First Scene Frog Princess: "Mami, when I am a grown up, do I have to have a baby?"
Me: "You can have a baby. Only when you are a grown up."
Frog Princess: "But, will my body just know to have a baby?"
Me: "Do you want to have a baby?"
Frog Princess: "No."
Me: "Then you don't!"
Frog Princess: "But will my body listen to me when I tell it I don't want to?"
I give up, roll my eyes, curse whereverthehell she got this information and then try to explain to her, in a mature, well-developed four-year old way, that she has control over what happens to her body! The feminist in me was all Roe v. Wade but I think I'll save that til her 8th birthday.
There's a bigger conversation here but I will need a lot more time to pull it together. Good thing because we jumped right into...
No idea how we got into the name conversation but this is where it picked up...
Me: "Well, actually, you remember you were named after your abuela, don't you?"
Frog Princess: eyes wide open (even though this is not the first time she's heard that)

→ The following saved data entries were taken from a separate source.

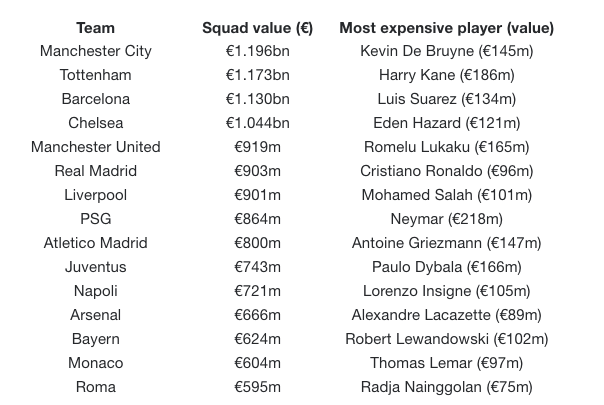Viewport: 604px width, 405px height.
Task: Select the Barcelona team cell
Action: tap(96, 99)
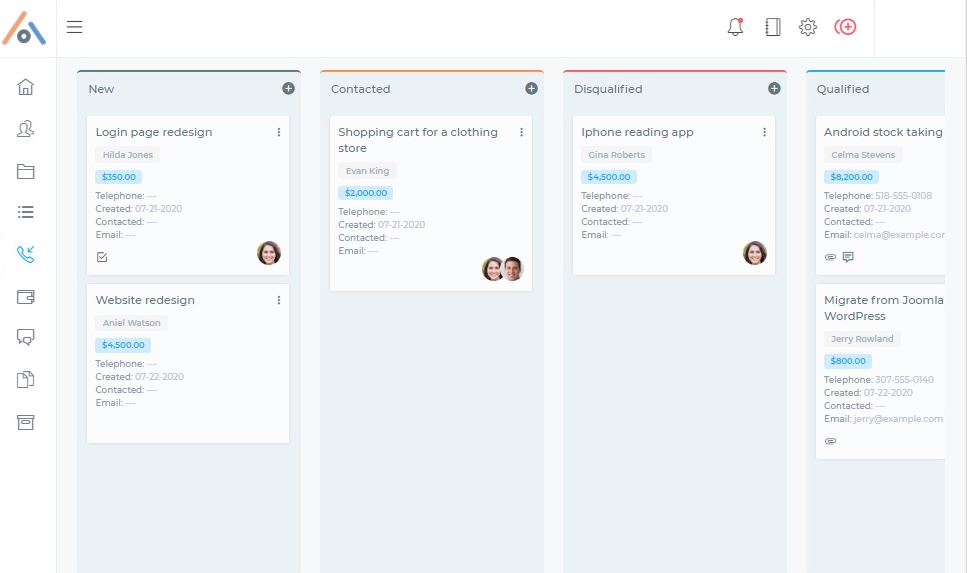Open three-dot menu on Website redesign card
The image size is (967, 573).
click(x=279, y=300)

I tell her the story of her name (which I have saved in an electronic journal - side prayer: Lord, please don't ever let me lose that). She is happy. But then this conversation leads to...
(She's lying on top of me and I am cupping her face)

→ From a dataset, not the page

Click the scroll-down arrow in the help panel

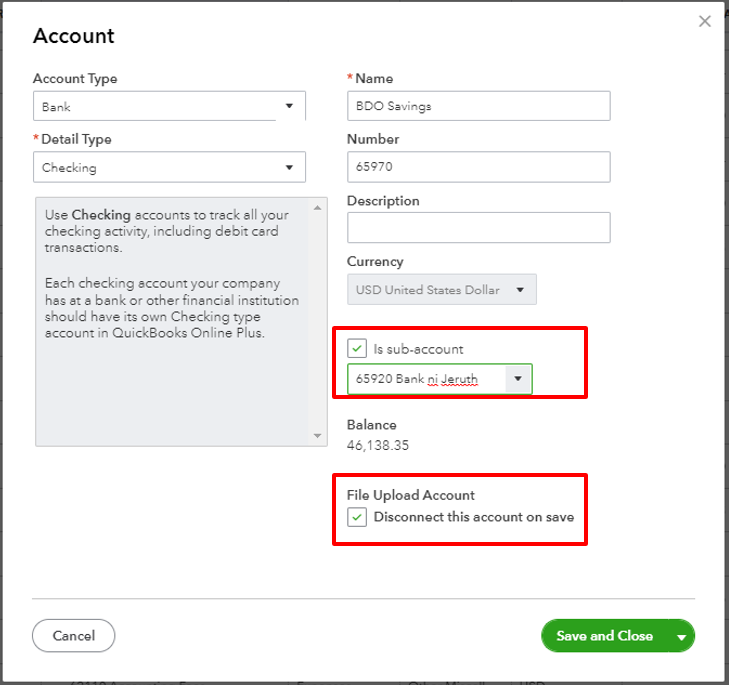coord(318,435)
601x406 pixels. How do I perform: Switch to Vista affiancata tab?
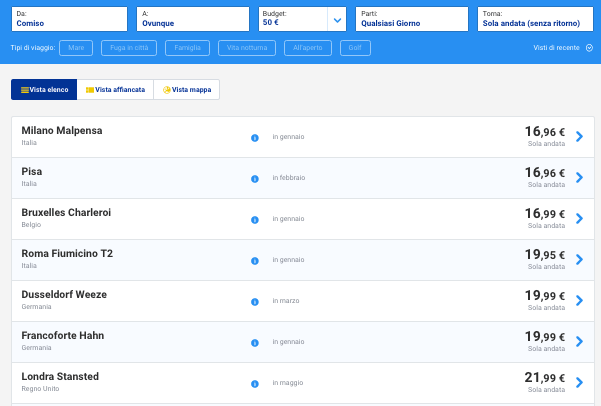[x=115, y=90]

Frog Princess: "Is my abuela in heaven?"
Me: "Yes, she is."
Frog Princess: "Mami, I wish my abuela could see me when I was born."
Me: "Baby, she did!"
Frog Princess: "but I wish she could see me now that I'm big!"
Me: "Baby, she sees you from heaven."
Frog Princess: "yeah but I wish she could see me for real."
Me: "I know baby."
And with a deep, deep sigh and so much emotion that it made me ache, she says "I really, really miss my abuela" and put her head on my chest.
Yes, I had tears in my eyes. Mainly for the third scene but mostly because I knew these were the moments I would miss when Mami passed away. Not the moments before, not the wishing or regretting. But the "growing without her" moments.
It's interesting how closely our children know our hearts, isn't it? I am so amazed by this child. So enthralled in her being and growing and learning and experiencing. Things haven't been easy but man, I so enjoy this creature. I often say prayers of gratitude and tonight, I think I said a couple of extra ones.
What has your child(ren) said that has made you go "whoa"?